October 15, 2025
I drove and walked around parts of Prince Rupert during my full day in town. According to a brochure I picked up at the Visitor Center there were quite a few murals scattered about and I wanted to find as many of them as I could.
Before embarking on that venture I went to the Mariners Memorial, which I had passed on my way into town yesterday. In addition to the usual plaques and tributes I found this rather interesting display.

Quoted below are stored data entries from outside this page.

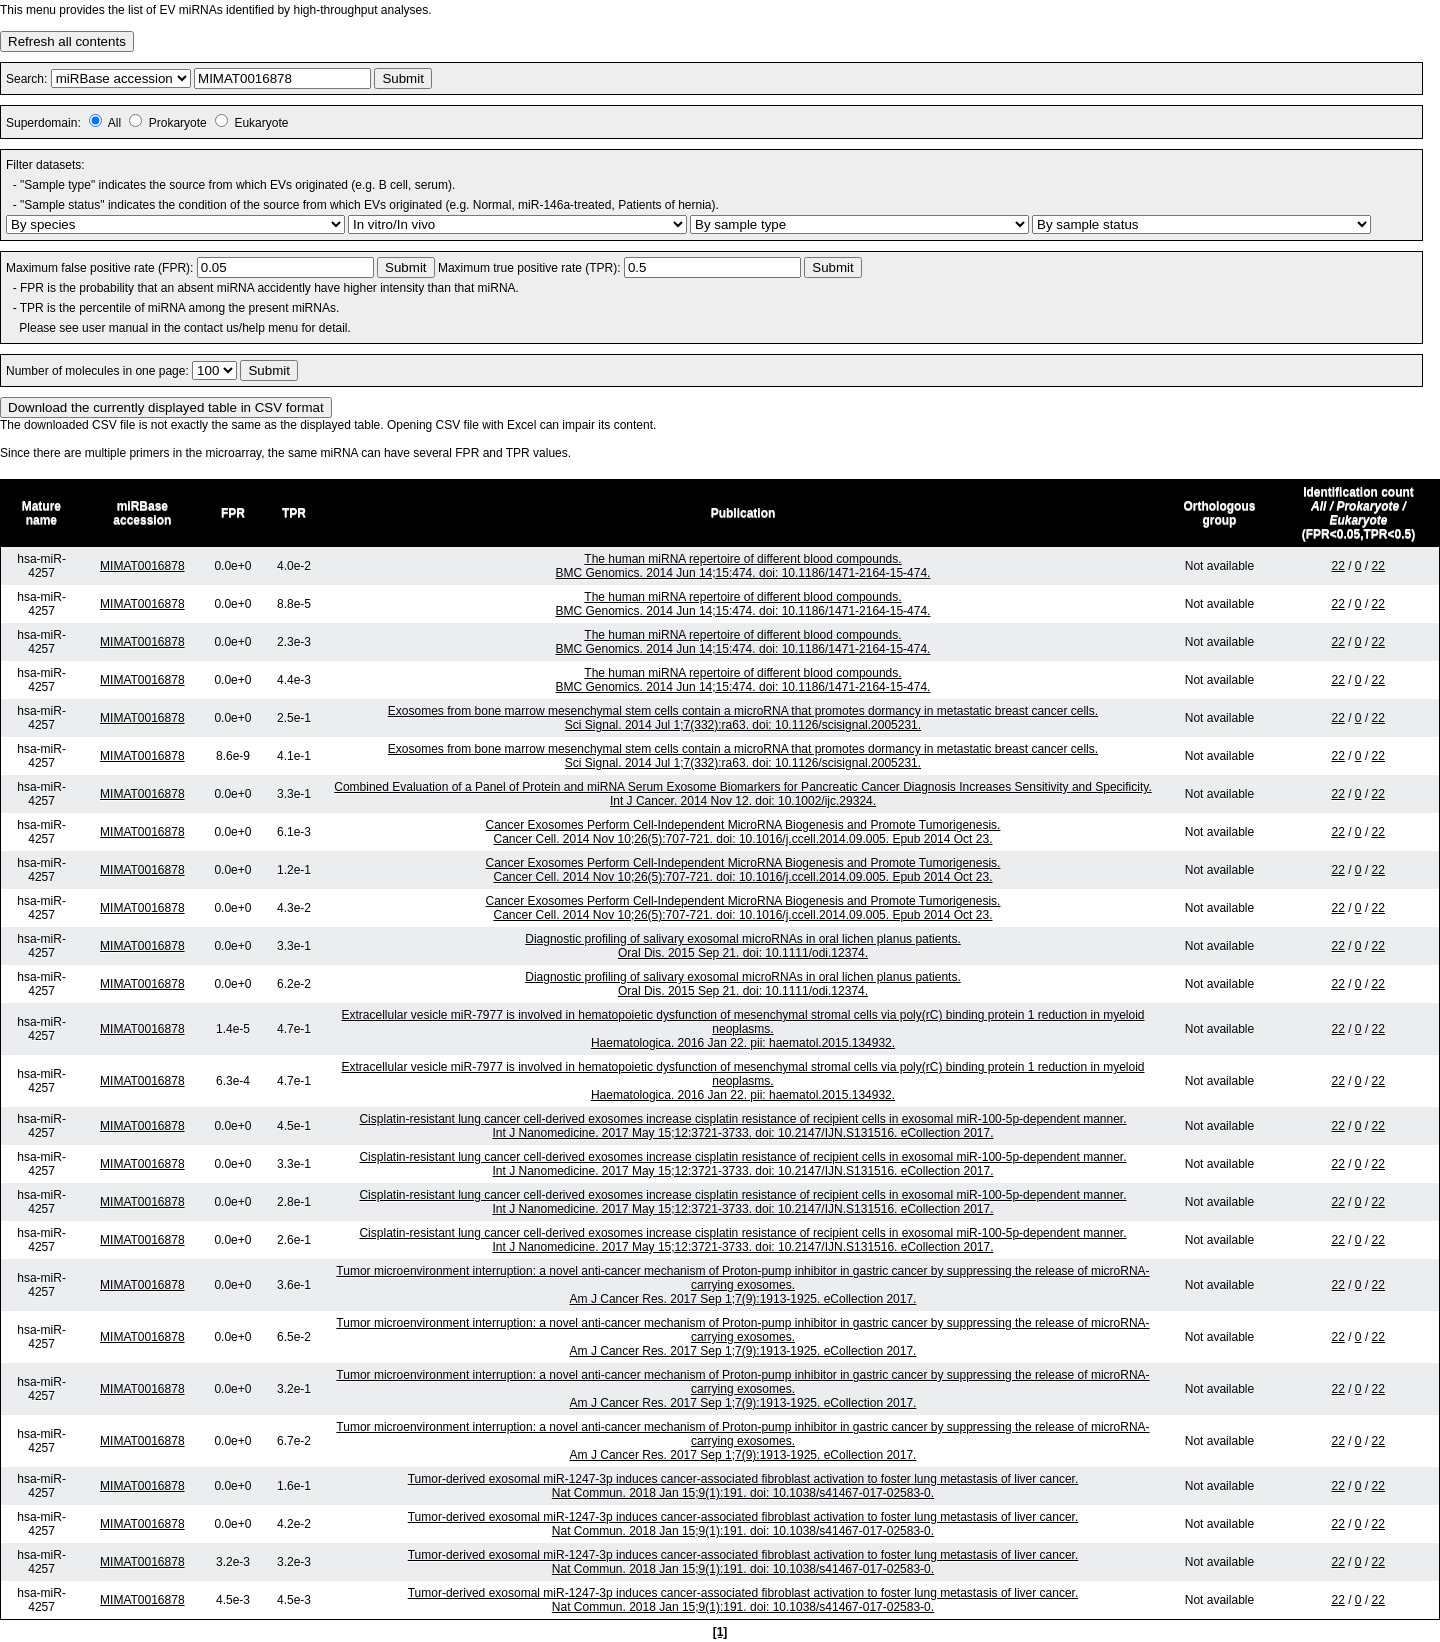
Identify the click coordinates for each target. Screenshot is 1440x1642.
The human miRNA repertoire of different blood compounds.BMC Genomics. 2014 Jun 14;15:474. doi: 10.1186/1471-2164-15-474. (743, 566)
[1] (720, 1632)
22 (1337, 566)
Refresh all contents (67, 41)
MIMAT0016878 (142, 566)
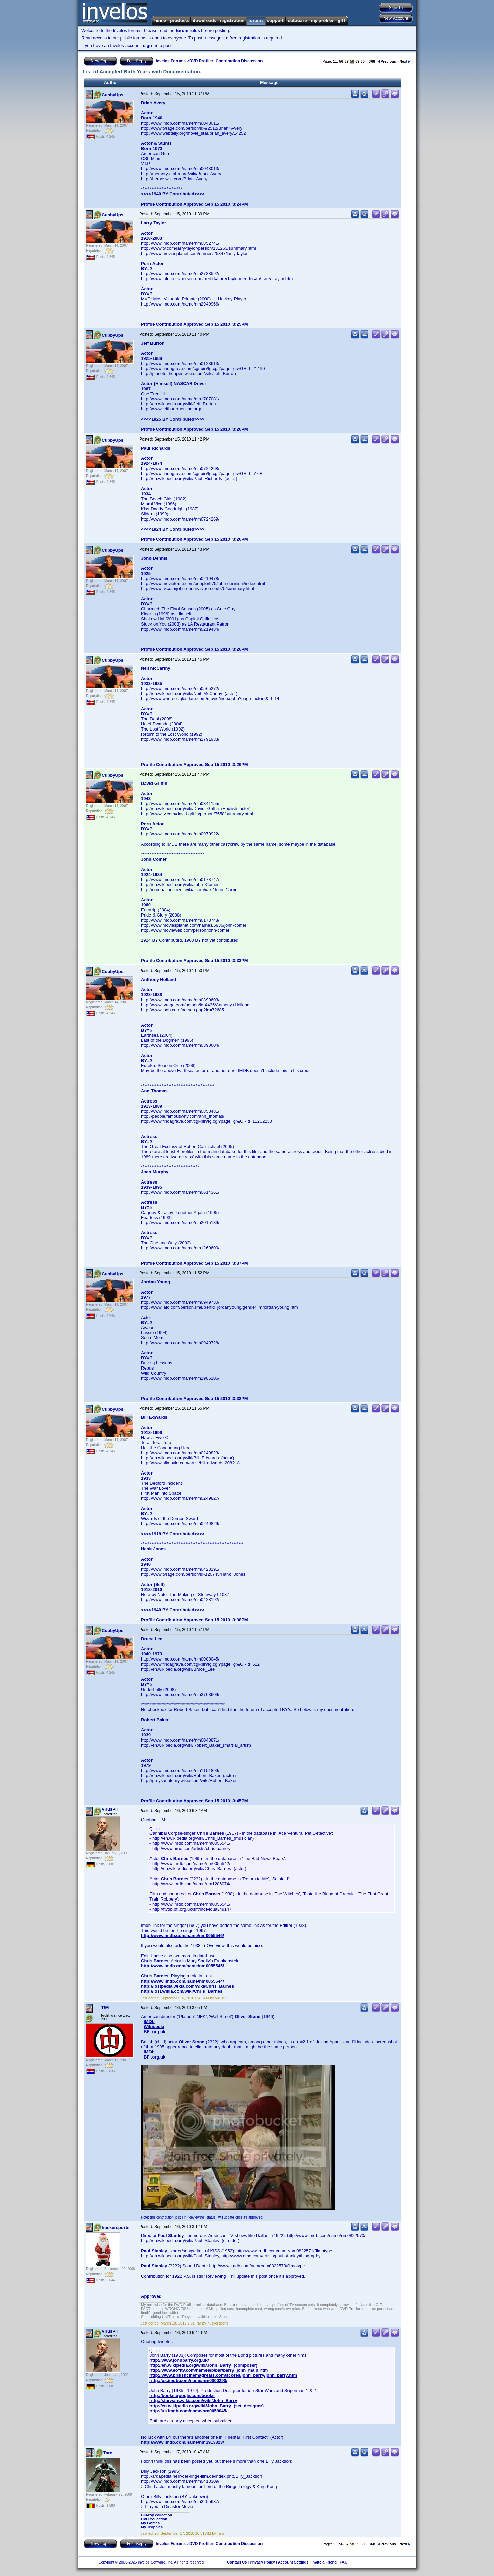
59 (357, 61)
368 (372, 61)
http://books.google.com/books (182, 2395)
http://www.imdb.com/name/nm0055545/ (182, 1965)
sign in (150, 45)
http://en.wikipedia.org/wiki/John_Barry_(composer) (203, 2365)
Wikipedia (154, 2026)
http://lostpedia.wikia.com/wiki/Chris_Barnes (187, 1986)
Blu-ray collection (156, 2515)
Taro (107, 2452)
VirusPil (110, 1809)
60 (363, 61)
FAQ (344, 2562)
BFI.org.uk (154, 2031)
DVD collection (154, 2519)
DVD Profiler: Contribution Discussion (226, 61)
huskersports (115, 2227)
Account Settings (293, 2562)
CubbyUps (113, 94)
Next (404, 61)
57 (347, 61)
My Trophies (152, 2527)
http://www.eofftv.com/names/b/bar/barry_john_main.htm (208, 2370)
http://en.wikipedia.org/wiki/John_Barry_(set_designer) (206, 2405)
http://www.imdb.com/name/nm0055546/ (182, 1935)
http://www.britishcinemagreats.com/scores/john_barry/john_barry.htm (223, 2375)
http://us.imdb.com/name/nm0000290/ (188, 2380)
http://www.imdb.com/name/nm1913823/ (182, 2442)
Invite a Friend (324, 2562)
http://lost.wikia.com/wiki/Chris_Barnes (181, 1991)
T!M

That small fishing boat is the Kazu Maru. It belonged to Kazukio Sakamoto of Owase, Japan who set out on it for a day of fishing on September 25, 1985. Sadly, he never returned home. The boat was found a year and a half later off the coast of the Queen Charlotte Islands, just off the coast of British Columbia. That group of islands has since been renamed Haida Gwaii.
The remains of the boat were taken to Prince Rupert since it was the closest town on the “mainland,” and the people here set about finding out who it belonged to and where it came from. They traced it to Japan, and in an incredible stroke of irony, Owase is the “Sister City” to Prince Rupert! The people of Prince Rupert restored the boat and invited the Mr. Sakamoto’s widow and family to come to Canada for the unveiling.

Here are the murals I found. Some were quite large:








I saw this ship, much larger than the ones in the marina, north of town.

I found these colorful ukuleles in a store window downtown.

And I went to a place called the Sunken Gardens, behind a government building.